We cannot fail to honor the sacrifices these young men are making. The New York Times Week in Review last Sunday included a piece by Elizabeth Rubin; she was embedded with Giunta’s unit, and she wrote about the experience. She saw first-hand what happened, and articulated what’s bittersweet in the wake:

[Giunta] has said that if he is a hero then everyone who goes into the unknown is a hero. He has said he was angry to have a medal around his neck at the price of Brennan’s and Mendoza’s lives. It took three years for the Pentagon to finalize the award. And it is puzzling to many soldiers and families why the military brass has been so sparing with this medal during the last decade of unceasing warfare.

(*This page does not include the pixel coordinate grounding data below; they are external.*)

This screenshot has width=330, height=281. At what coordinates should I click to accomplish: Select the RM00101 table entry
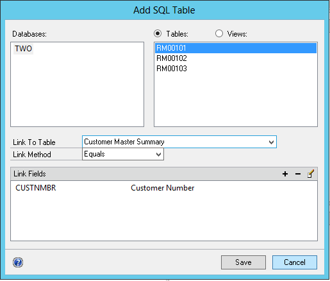pos(236,48)
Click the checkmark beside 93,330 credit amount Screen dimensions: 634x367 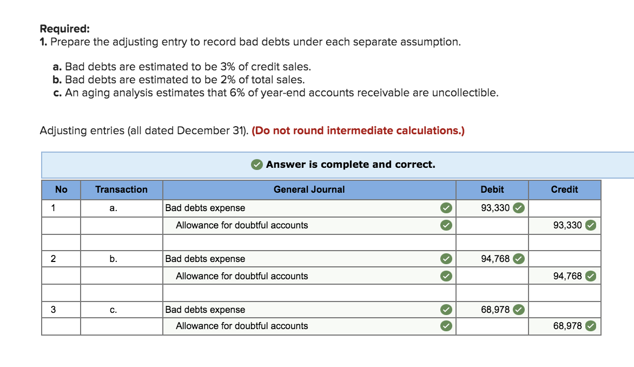click(x=590, y=225)
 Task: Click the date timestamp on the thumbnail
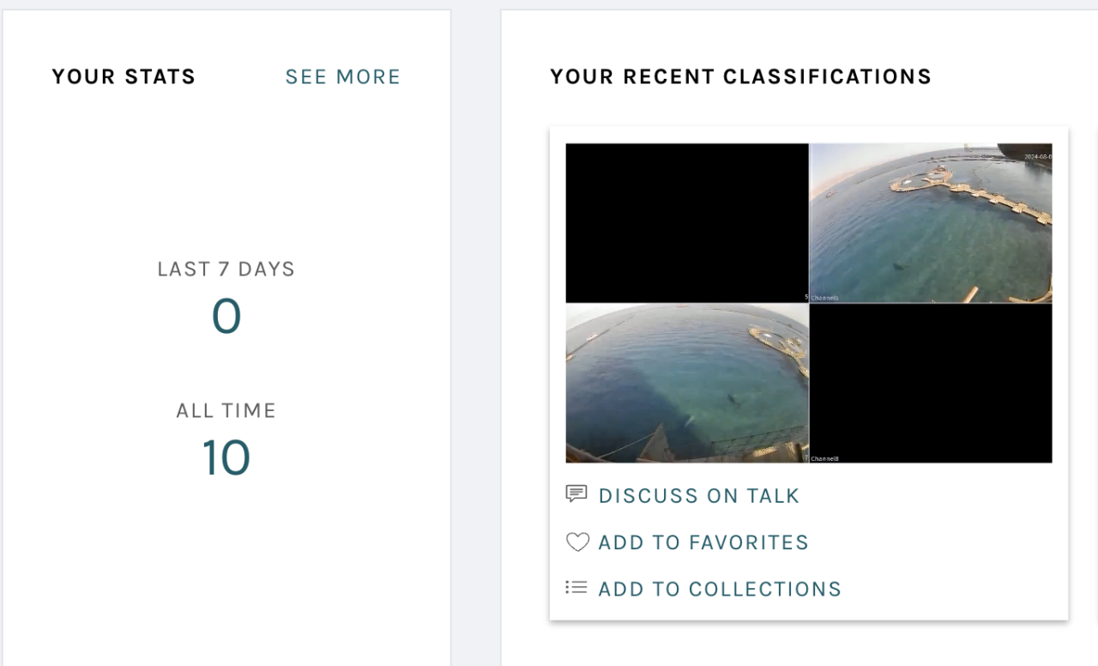click(1037, 157)
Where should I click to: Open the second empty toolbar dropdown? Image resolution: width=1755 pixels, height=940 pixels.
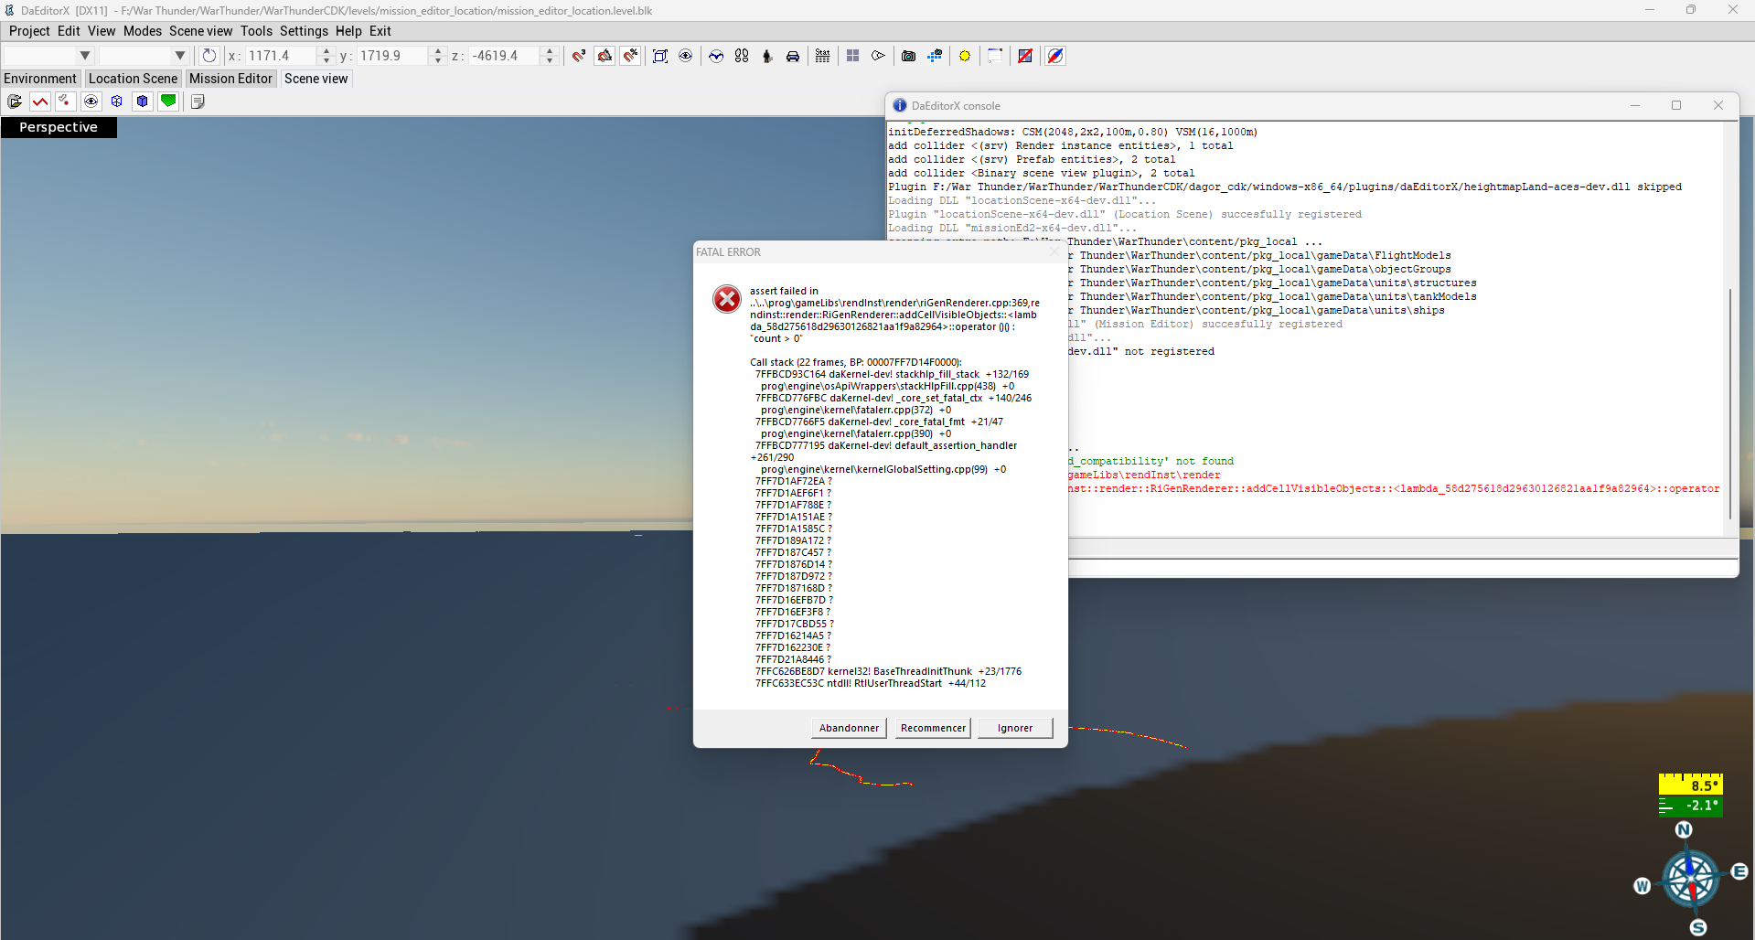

People always say that in our post-draft age Americans find it hard to relate to war, especially one a world away. Even the word “war” seems so abstract, something sucking vital resources from families at a time when most are suffering. This isn’t what we felt in former wars; we miss the clarity of purpose nations—including ours—felt in times when the “world” engaged in wars with Ends. Yet young men placing their lives at risk do so with the same passion and courage of their predecessors. They have no choice. Even if an Administration—and a public—waivers, our soldiers never will.

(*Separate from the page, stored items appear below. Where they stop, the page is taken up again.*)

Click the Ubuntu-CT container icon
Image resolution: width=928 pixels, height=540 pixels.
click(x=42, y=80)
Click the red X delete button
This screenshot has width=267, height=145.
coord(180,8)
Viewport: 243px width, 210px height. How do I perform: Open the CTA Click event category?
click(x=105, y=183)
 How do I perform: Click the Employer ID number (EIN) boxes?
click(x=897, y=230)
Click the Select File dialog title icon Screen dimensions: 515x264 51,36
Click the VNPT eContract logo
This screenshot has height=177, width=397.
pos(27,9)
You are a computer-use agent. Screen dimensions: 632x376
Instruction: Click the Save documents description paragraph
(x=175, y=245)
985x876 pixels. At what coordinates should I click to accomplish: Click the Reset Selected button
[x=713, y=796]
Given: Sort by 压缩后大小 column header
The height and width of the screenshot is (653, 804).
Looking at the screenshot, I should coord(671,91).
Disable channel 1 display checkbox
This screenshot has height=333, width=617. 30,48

This is why we need Medals of Honor. Medals mean something to us even as—ironically—they might mean less to those who wear them. After Giunta referred to himself as “mediocre,” Logan said, “This is the single greatest honor that the military can bestow on its own, and it comes right from the President of the United States himself. That’s pretty good for a mediocre soldier.” “Think how good the great soldiers are,” Giunta responded, without hesitation.

All Quiet on the Western Frontwas published in 1929. In it, German author Erich Maria Remarque wrote of his peers on the frontlines that “We were eighteen and had begun to love life and the world; and we had to shoot it to pieces. The first bomb, the first explosion, burst in our hearts. We are cut off from activity, from striving, from progress. We believe in such things no longer, we believe in the war.” There are eighty-six Medal of Honor recipients alive. Every schoolchild should know their names and the meaning of their legacy. We believe in them. We hope they do not stop believing in us.